Поэтому главная газета страны, вравшая напропалую, вравшая, как сорок тысяч братьев соврать не могут, называлась «Правдой».
Поэтому население со школьных лет учили как бы правдивости, учили говорить «правду».
«Скажи, кто написал на доске эту гадость? Кто обломал сирень в школьном дворе? Почему ты опоздал на урок? Не ври про будильник. Говори правду. Кто подбил вас на коллективный прогул урока? Кто зачинщик? Не молчите! Не поддавайтесь ложно понятому чувству товарищества. Настоящее чувство товарищества не в том, чтобы покрывать дурные поступки, а в том, чтобы честно сказать правду». «Правда» в общем-то так или иначе сводилась к более или менее вульгарному стукачеству.
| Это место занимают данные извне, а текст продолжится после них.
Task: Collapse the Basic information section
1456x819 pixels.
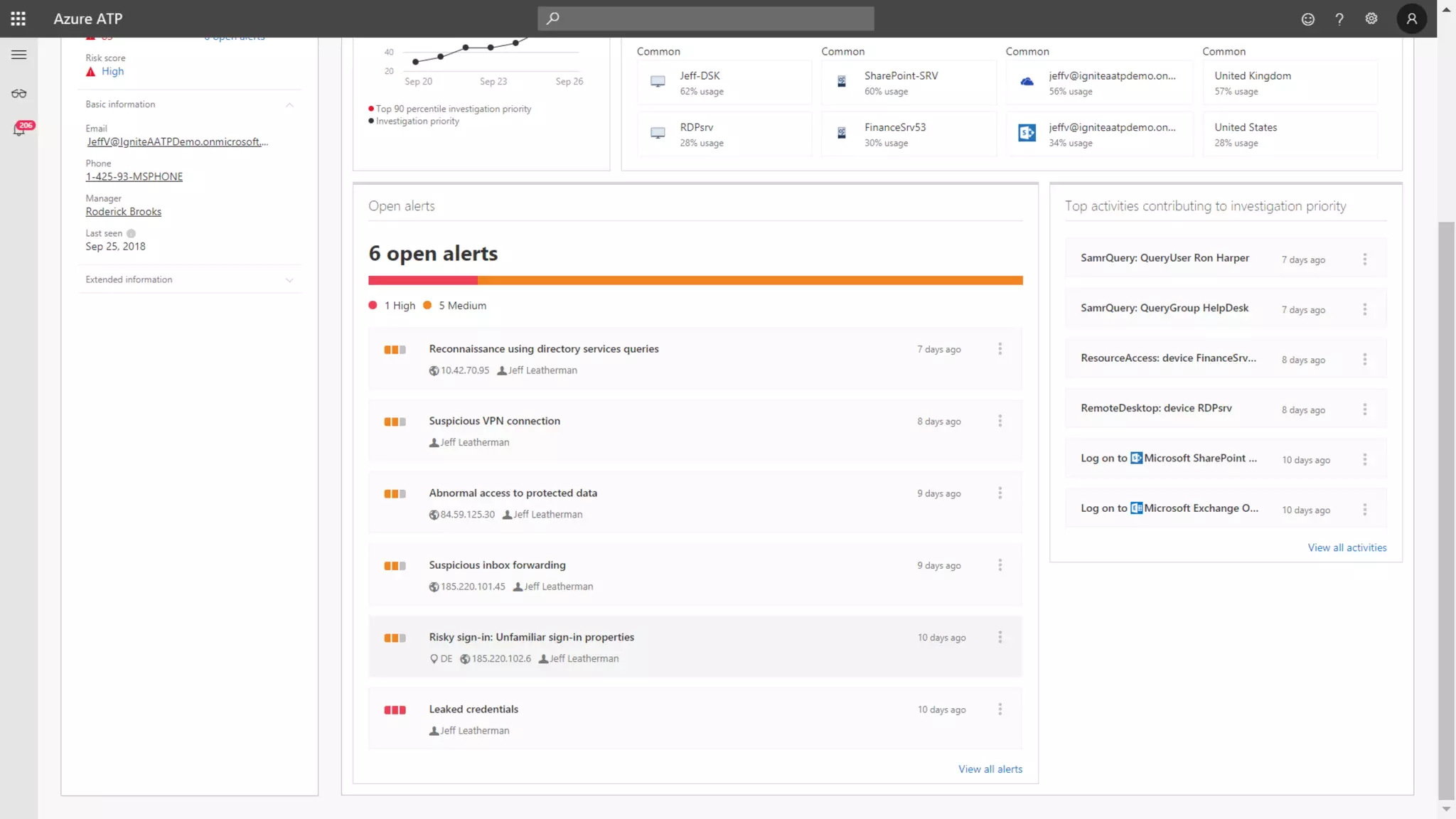Action: [289, 105]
В соответствии с книжками про пионеров-героев, которыми нас до отвала кормили в нашем школьном детстве, «говорить правду» также требовали и в гестапо. Например, правду о том, где зарыто знамя пионерской дружины и под какой половицей в сарае спрятана книга «Как закалялась сталь». Но там как раз эту самую «правду» было необходимо всячески скрывать. Даже если тебя пытали. Ну, а напоследок полагалось выкрикнуть в лицо фашистским палачам какой-нибудь эффектный слоган или спеть первый куплет «Интернационала».
Очень люблю уморительную историю про двух моих приятелей. Они между собой дружат с самого детства, — они выросли в одном дворе, и их родители тоже дружили между собой.
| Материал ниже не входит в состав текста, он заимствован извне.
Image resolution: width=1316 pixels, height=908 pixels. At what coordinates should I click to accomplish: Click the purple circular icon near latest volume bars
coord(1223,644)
Однажды, когда им было лет по десять, они как-то по-крупному нашкодили. Кажется, скинули с балкона пакет молока, упавший и брызнувший во все стороны прямо перед носом соседа, успевшего их заметить и узнать.
И вот их родители, собравшись вместе, поставили этих преступников перед собой, как лист перед травой, и учинили им строгий допрос:
«Нам просто интересно, кто из вас это придумал. Ну, скажите. Сумели нашкодить, умейте и признаваться. Саша! Ну-ка, скажи, чья эта идиотская и к тому же опасная идея?»
«Я ни за что не выдам своего товарища!» — гордо заявил юный герой Саша.
Это в детстве.
А потом: «Расскажите нам правду о том, как вы вместе с Петровым, Пилипенко и Коганом готовили покушение на руководителей нашей партии. Не отпирайтесь: органам все известно. Говорите правду».
И под грузом неопровержимой логики гражданина следователя, подкрепленной некоторыми специальными средствами дознания, люди говорили правду. И про себя, и про своих сослуживцев, и про соседей, и про близких друзей, и про жен, и про братьев и сестер. Правду, ничего кроме правды. Ведь правду говорить легко и приятно, правда же, Михаил Афанасьевич?
Правда всегда высоко ценилась в нашей стране. Так что не надо, пожалуйста, клеветать, очернять, искажать, отождествлять, принижать роль и переписывать историю.